─── Task inputs

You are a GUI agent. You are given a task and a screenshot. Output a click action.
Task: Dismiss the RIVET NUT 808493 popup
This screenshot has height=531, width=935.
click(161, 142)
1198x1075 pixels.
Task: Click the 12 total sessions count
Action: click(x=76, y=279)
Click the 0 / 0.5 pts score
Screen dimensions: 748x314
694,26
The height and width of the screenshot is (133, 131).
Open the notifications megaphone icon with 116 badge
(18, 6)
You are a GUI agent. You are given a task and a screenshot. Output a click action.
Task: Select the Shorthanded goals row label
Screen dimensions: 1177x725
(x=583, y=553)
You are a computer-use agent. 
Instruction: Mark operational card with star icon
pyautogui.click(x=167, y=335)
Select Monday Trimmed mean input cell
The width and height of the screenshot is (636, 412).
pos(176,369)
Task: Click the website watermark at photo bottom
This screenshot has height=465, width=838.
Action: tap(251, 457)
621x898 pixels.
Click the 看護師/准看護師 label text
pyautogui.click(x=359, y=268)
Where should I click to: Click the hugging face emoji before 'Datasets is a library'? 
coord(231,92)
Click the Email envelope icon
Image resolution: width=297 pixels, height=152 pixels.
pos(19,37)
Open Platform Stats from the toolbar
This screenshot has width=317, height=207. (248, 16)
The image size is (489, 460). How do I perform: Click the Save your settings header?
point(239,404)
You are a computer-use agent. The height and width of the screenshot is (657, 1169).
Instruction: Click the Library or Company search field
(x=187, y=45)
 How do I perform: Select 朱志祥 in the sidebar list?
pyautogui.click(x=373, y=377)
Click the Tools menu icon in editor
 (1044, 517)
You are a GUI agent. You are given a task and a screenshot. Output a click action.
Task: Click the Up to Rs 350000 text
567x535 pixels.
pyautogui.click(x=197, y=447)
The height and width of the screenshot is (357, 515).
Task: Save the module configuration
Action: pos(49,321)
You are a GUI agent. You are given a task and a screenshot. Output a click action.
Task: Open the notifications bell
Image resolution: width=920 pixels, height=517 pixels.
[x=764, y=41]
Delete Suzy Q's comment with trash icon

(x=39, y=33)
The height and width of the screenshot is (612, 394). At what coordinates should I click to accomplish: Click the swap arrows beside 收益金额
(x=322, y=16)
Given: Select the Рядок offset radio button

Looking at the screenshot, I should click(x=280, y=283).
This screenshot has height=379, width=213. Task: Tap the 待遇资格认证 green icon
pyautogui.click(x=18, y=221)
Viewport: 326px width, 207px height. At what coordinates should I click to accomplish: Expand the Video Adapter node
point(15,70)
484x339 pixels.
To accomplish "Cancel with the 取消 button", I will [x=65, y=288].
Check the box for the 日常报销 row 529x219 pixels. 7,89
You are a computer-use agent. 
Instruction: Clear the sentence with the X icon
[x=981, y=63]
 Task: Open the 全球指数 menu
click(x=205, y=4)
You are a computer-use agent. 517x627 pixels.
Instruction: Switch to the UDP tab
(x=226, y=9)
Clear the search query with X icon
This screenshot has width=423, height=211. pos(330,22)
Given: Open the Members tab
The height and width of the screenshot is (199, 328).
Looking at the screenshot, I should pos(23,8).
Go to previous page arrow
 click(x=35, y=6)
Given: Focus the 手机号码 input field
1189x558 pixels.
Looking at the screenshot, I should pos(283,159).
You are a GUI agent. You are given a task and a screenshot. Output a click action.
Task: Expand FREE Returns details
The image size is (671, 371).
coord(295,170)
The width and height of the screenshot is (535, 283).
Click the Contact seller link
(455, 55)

──────

_Assignment_
Exactly as they appear, restate all of the entries.

_Answer box_
You are a GUI agent. You are given a task and a screenshot. Output a click action.
Task: Dismiss the RIVET NUT 808493 popup
This screenshot has height=531, width=935.
click(161, 142)
1198x1075 pixels.
Task: Click the 12 total sessions count
Action: click(x=76, y=279)
Click the 0 / 0.5 pts score
Screen dimensions: 748x314
694,26
The height and width of the screenshot is (133, 131).
Open the notifications megaphone icon with 116 badge
(18, 6)
You are a GUI agent. You are given a task and a screenshot. Output a click action.
Task: Select the Shorthanded goals row label
Screen dimensions: 1177x725
(x=583, y=553)
You are a computer-use agent. 
Instruction: Mark operational card with star icon
pyautogui.click(x=167, y=335)
Select Monday Trimmed mean input cell
The width and height of the screenshot is (636, 412).
pos(176,369)
Task: Click the website watermark at photo bottom
This screenshot has height=465, width=838.
Action: tap(251, 457)
621x898 pixels.
Click the 看護師/准看護師 label text
pyautogui.click(x=359, y=268)
Where should I click to: Click the hugging face emoji before 'Datasets is a library'? 
coord(231,92)
Click the Email envelope icon
Image resolution: width=297 pixels, height=152 pixels.
pos(19,37)
Open Platform Stats from the toolbar
This screenshot has width=317, height=207. (248, 16)
The image size is (489, 460). How do I perform: Click the Save your settings header?
point(239,404)
You are a computer-use agent. The height and width of the screenshot is (657, 1169).
Instruction: Click the Library or Company search field
(x=187, y=45)
 How do I perform: Select 朱志祥 in the sidebar list?
pyautogui.click(x=373, y=377)
Click the Tools menu icon in editor
 (1044, 517)
You are a GUI agent. You are given a task and a screenshot. Output a click action.
Task: Click the Up to Rs 350000 text
567x535 pixels.
pyautogui.click(x=197, y=447)
The height and width of the screenshot is (357, 515).
Task: Save the module configuration
Action: pos(49,321)
You are a GUI agent. You are given a task and a screenshot. Output a click action.
Task: Open the notifications bell
Image resolution: width=920 pixels, height=517 pixels.
[x=764, y=41]
Delete Suzy Q's comment with trash icon

(x=39, y=33)
The height and width of the screenshot is (612, 394). At what coordinates should I click to accomplish: Click the swap arrows beside 收益金额
(x=322, y=16)
Given: Select the Рядок offset radio button

Looking at the screenshot, I should click(x=280, y=283).
This screenshot has height=379, width=213. Task: Tap the 待遇资格认证 green icon
pyautogui.click(x=18, y=221)
Viewport: 326px width, 207px height. At what coordinates should I click to accomplish: Expand the Video Adapter node
point(15,70)
484x339 pixels.
To accomplish "Cancel with the 取消 button", I will [x=65, y=288].
Check the box for the 日常报销 row 529x219 pixels. 7,89
You are a computer-use agent. 
Instruction: Clear the sentence with the X icon
[x=981, y=63]
 Task: Open the 全球指数 menu
click(x=205, y=4)
You are a computer-use agent. 517x627 pixels.
Instruction: Switch to the UDP tab
(x=226, y=9)
Clear the search query with X icon
This screenshot has width=423, height=211. pos(330,22)
Given: Open the Members tab
The height and width of the screenshot is (199, 328).
Looking at the screenshot, I should pos(23,8).
Go to previous page arrow
 click(x=35, y=6)
Given: Focus the 手机号码 input field
1189x558 pixels.
Looking at the screenshot, I should pos(283,159).
You are a GUI agent. You are given a task and a screenshot. Output a click action.
Task: Expand FREE Returns details
The image size is (671, 371).
coord(295,170)
The width and height of the screenshot is (535, 283).
Click the Contact seller link
(455, 55)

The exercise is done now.